The advisory underscores India’s commitment to ensuring the safety and reliability of AI platforms, particularly generative AI, on the Indian Internet. This measure aligns with global efforts as countries worldwide strive to establish regulatory frameworks for the burgeoning AI industry. India, in particular, has been progressively tightening regulations for social media companies, which view the South Asian nation as a key market for growth.

This development follows an incident involving Google’s Gemini AI tool, which drew criticism on February 23 from a high-ranking minister for generating a response that implicated Indian Prime Minister Narendra Modi in adopting policies described by some as “fascist.” Google responded promptly, acknowledging that the tool’s reliability could be questionable, especially concerning current events and political subjects.

Deputy IT Minister Rajeev Chandrasekhar took to the social media platform X to address Google’s statement, emphasizing that “Safety and trust is platforms legal obligation. ‘Sorry Unreliable’ does not exempt from law.”

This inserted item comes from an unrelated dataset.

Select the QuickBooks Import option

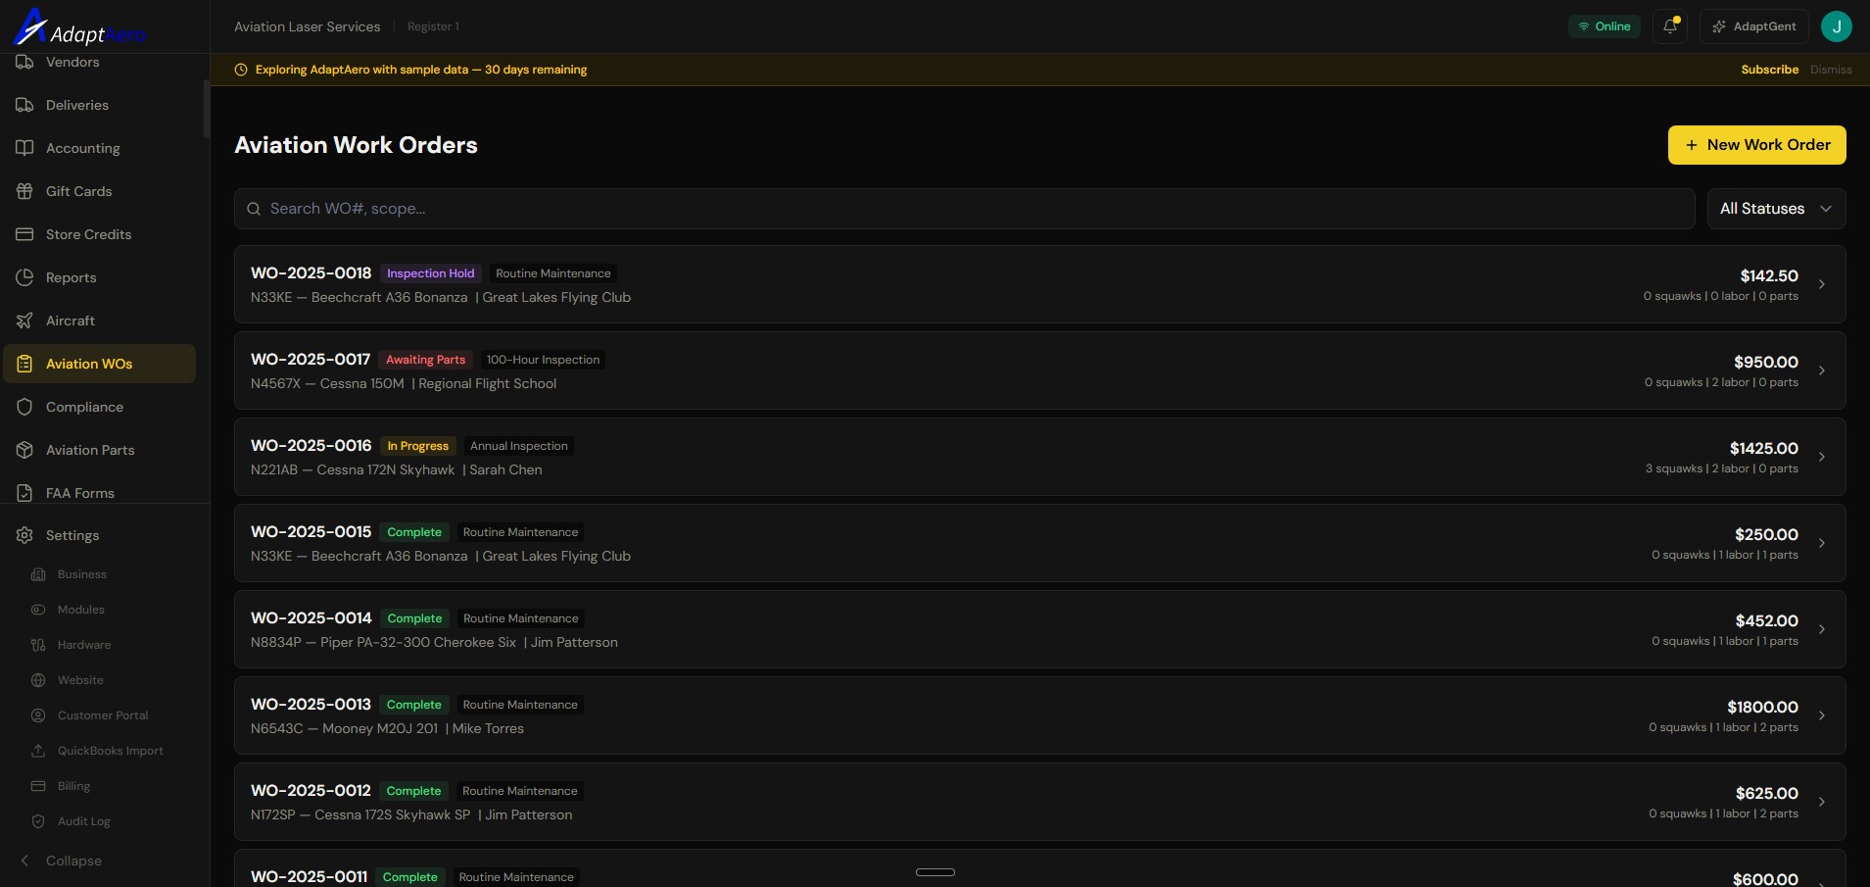pyautogui.click(x=111, y=751)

In addition to the reliability concerns, the advisory also calls on platforms to ensure their AI tools do not compromise the integrity of the electoral process. With India’s general elections approaching this summer, where the ruling Hindu nationalist party is anticipated to retain a strong majority, the government is taking no chances with technologies that could potentially influence electoral outcomes.

As India positions itself at the forefront of AI regulation, tech firms operating within its jurisdiction are now obliged to navigate this new approval process to ensure compliance with the government’s expectations for safety and accuracy in AI applications.